I get the feeling that “I passed the test!” is something Skyler will say less and less as he ages. Call it a hunch. How much more mileage is BatYak going to get out of “no child left behind”? He’s been milking that one for years now. It’s unfortunate that The Syndicate doesn’t have a “does anyone actually read this re-assessment test”, because if they did FW’s run would have ended in 1989 or so.
Wow, just look at that expression on Ann’s face in panel two. That’s the face of someone who has had it up to here with her step-son, and is about to use her step-grandson as a bludgeon.
Wow, so your “wife” is going all California on you. What a terrible dilemma for you. Sure wish I had your problems, jack-off. I’ve got to look after the obviously unwanted product of your sham marriage, as well as my disintegrating husband, so you can play with your Flash dollies.

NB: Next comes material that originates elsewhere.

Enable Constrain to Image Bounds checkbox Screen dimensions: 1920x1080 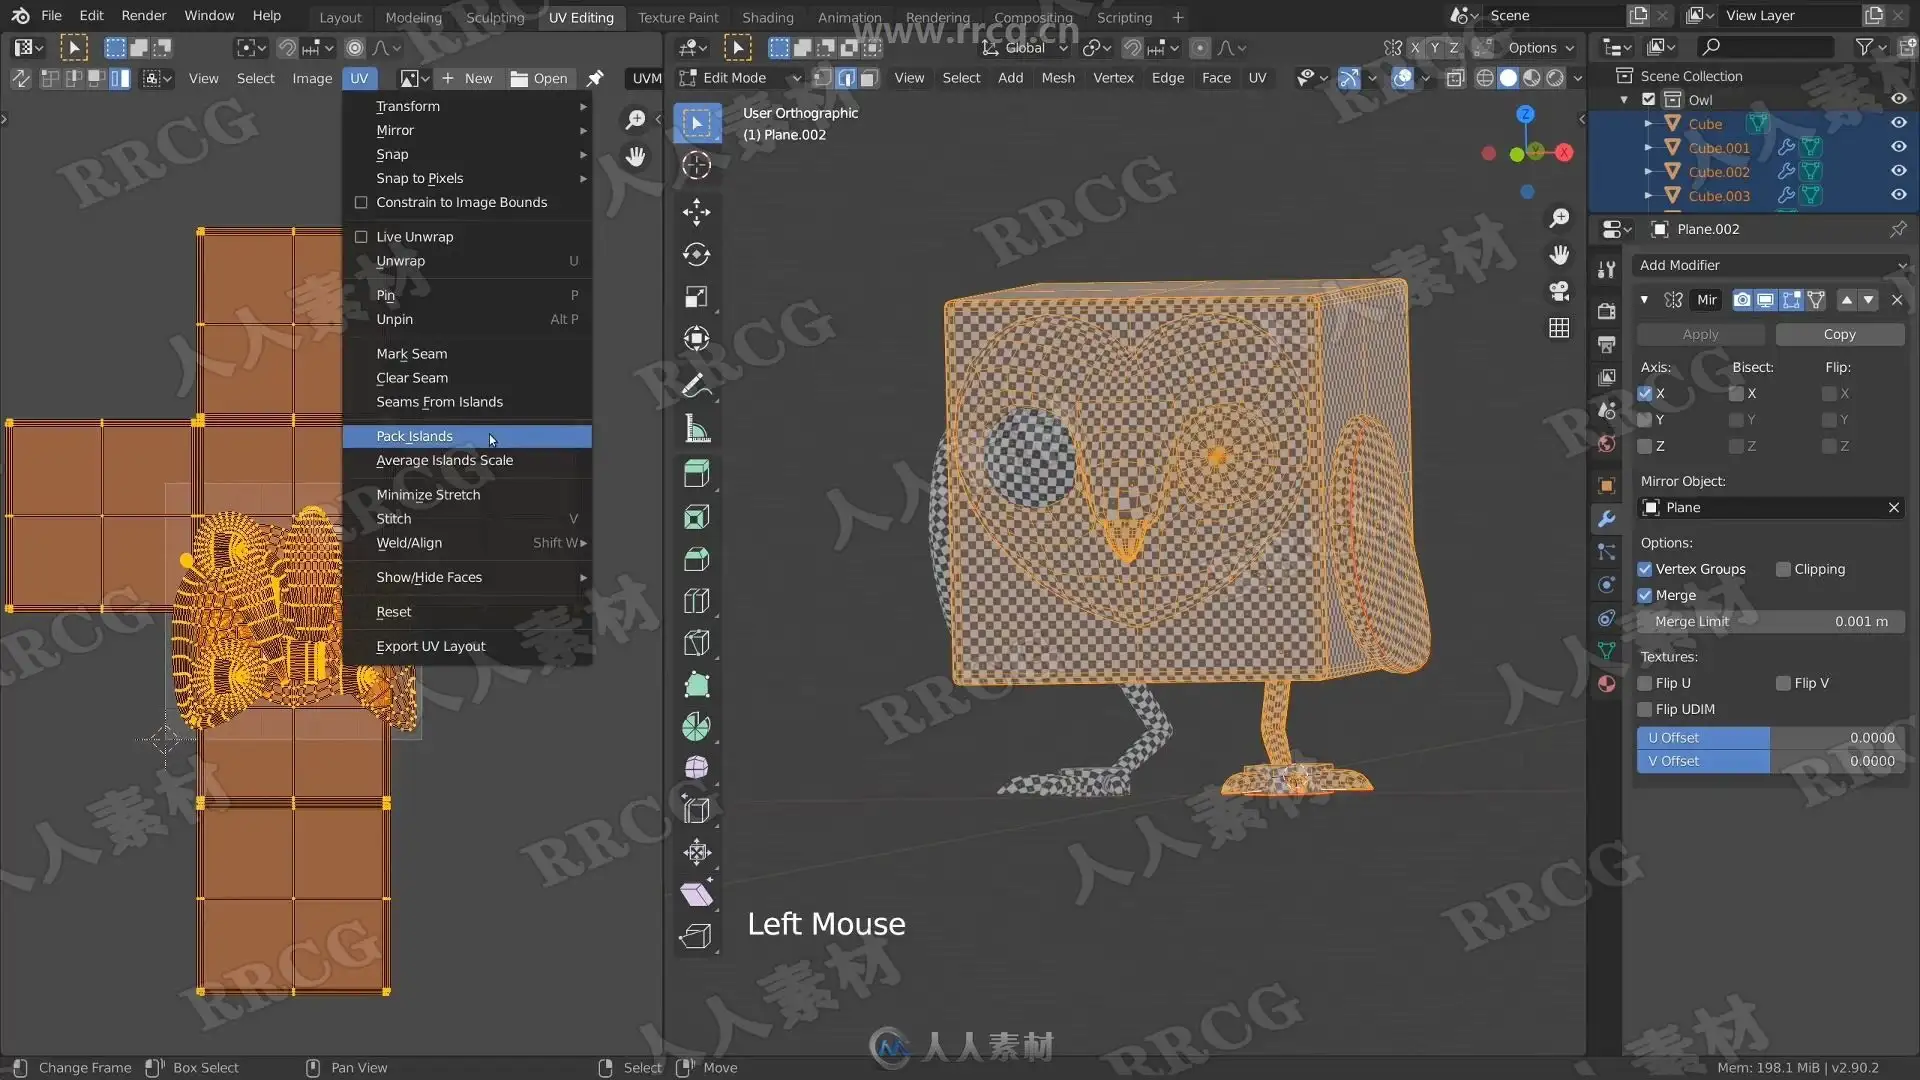(x=362, y=202)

There’s a definitely an unseen third panel here, with Skyler cowering in a corner while Dullard lies on the floor, his neck bent at an unnatural angle, and Ann standing over him, fists clenched white with rage.
I can’t process Dullard’s sentence in panel two. It’s really awkward, and sounds like “Is it…your shoes? Is it a bug that landed on your…shoulder? Is it a bum sitting next to you? Is it your iPhone? IS IT YOUR MINECRAFT ACCOUNT?!?”
I assume he means “Are you in the emergency room because you are experiencing an emergency?” or shorter, “Is it you?” But, “Is it you?” would leave an awful lot of white space for a word balloon drawn a year ago, and I have to guess that this would be one thing that Tom Batiuk would feel embarrassment over.
Honestly, though, he really should feel embarrassment over the last panel. Dullard flies into a frenzy over learning that his child is in the emergency room– this is a natural reaction that any parent would have.
But any natural parent would have checked in on his offspring sometime in the last few months. A good parent would do this daily, at the very, very least. Instead of sweating over the cover art for the latest issue of The Inedible Pulp.
What I’m saying is that Dullard should slash his wrists and bleed to death…not so he can save his child, but so that the next Rip Tide – Scuba Cop can have realistic blood in the water.